かつての部下に顎で使われ心が折れてしまう

会社員として最も長い時間を費やし、部長も務めた経営企画部内の課に配属となったものの、定年後の継続雇用の実態は思い描いたようなものではなかった。

「自分が定年まで蓄えてきた経験、能力は貴重なものだし、定年後も生かせると信じていたのですが、実際には補佐的な単純作業しか任せてもらえません。つまり……私はもう必要ないということなんですよ。それに……かつていろいろと教えてやった部下にあごで使われるのは、とてもつらいもんです。役員になれず、役職延長もなかった時は腹立たしい気持ちでいっぱいでしたが、今はそうした怒る気力さえありません」

定年後の継続雇用で勤め始めてしばらくして、そう心情を漏らし、その後自分から希望して、1年ごとの契約を1度更新しただけで再雇用を2年で終了することにした。定年退職を迎えるまでは優先順位の高かった待遇面は度外視してでも、自分の持てる力を発揮して「役に立つ」ことで、定年後も働き続けるモチベーションを維持しようと、努めて前向きに考えていた松本さんにとって、再雇用の現実は、相当、耐え難いものだったようだ。

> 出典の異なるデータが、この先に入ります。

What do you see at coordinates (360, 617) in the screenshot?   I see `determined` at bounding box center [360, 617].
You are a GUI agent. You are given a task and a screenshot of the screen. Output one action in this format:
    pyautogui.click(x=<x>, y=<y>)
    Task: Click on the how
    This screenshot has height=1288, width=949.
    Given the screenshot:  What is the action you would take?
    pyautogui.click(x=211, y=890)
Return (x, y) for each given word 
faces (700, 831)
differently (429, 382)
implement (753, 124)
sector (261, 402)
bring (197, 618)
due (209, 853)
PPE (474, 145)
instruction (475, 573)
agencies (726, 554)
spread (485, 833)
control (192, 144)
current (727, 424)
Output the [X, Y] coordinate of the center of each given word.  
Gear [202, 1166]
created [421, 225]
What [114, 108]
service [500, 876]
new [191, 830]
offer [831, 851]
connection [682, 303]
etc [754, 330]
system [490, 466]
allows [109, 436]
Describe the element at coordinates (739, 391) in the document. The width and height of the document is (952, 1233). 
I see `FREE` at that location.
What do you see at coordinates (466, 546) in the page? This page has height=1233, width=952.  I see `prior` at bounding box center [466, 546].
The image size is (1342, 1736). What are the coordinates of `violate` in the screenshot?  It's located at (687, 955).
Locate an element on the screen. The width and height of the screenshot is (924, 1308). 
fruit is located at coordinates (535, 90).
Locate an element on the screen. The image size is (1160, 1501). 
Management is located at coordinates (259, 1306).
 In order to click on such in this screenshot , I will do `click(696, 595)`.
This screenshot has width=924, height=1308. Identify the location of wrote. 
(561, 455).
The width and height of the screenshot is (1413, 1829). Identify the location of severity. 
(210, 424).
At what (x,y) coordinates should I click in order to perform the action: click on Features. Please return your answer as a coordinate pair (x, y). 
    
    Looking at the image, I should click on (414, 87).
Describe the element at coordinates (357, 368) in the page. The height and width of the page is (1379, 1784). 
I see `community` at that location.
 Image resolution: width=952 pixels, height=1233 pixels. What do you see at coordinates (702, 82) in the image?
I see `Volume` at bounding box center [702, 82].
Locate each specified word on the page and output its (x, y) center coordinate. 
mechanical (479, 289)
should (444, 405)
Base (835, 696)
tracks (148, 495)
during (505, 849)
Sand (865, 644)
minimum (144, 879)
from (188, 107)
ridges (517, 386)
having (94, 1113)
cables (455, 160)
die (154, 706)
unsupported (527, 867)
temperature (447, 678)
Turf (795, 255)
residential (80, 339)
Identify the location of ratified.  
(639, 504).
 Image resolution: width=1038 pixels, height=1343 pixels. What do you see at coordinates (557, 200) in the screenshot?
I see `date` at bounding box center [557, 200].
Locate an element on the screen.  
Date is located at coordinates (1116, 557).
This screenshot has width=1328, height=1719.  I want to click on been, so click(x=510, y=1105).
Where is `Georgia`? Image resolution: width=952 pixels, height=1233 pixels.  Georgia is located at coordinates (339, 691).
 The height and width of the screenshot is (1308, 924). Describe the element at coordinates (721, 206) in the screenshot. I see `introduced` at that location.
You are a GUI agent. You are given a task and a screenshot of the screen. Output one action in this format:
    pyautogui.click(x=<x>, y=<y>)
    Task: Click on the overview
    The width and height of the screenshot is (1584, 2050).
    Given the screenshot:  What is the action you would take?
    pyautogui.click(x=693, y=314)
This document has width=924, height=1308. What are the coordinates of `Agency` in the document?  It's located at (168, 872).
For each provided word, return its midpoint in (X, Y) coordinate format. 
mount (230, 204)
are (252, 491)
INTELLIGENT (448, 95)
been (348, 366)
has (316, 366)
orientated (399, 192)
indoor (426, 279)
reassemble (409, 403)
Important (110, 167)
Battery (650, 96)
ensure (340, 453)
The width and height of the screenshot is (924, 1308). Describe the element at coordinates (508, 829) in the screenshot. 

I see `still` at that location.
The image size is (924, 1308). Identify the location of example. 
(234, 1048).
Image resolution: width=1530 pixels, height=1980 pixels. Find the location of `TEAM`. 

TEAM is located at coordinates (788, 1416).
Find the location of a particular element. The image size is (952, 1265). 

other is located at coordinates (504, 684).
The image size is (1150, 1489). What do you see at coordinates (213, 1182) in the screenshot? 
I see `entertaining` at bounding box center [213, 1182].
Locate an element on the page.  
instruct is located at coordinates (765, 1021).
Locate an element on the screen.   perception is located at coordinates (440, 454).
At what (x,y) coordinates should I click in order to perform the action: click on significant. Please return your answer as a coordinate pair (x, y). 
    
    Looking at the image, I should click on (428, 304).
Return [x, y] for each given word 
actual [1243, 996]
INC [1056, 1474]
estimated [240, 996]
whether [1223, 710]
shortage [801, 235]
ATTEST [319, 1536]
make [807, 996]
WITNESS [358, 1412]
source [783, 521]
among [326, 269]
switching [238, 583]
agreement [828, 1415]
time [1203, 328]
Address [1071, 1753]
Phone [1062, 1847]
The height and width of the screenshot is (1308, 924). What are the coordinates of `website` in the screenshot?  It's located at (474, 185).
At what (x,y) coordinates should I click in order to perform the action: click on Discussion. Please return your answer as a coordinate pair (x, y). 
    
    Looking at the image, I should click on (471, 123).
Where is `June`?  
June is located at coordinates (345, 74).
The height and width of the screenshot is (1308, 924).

そうして、自ら「暴走」と称した状態が惨事につながってしまうのだ。経営コンサルタントとして起業することに再起を懸け、さらなる情報収集とともに、人脈づくりのためにさまざまなセミナー、勉強会に参加するようになった。

投資詐欺で約300万円をだまし取られてしまう

ある起業セミナーで知り合った男性から未公開株購入の投資話を持ち掛けられ、約300万円をだまし取られたのだという。弁護士に回収を依頼して一部は戻ってきたが、経済的にも、精神的にも、大きな痛手となった。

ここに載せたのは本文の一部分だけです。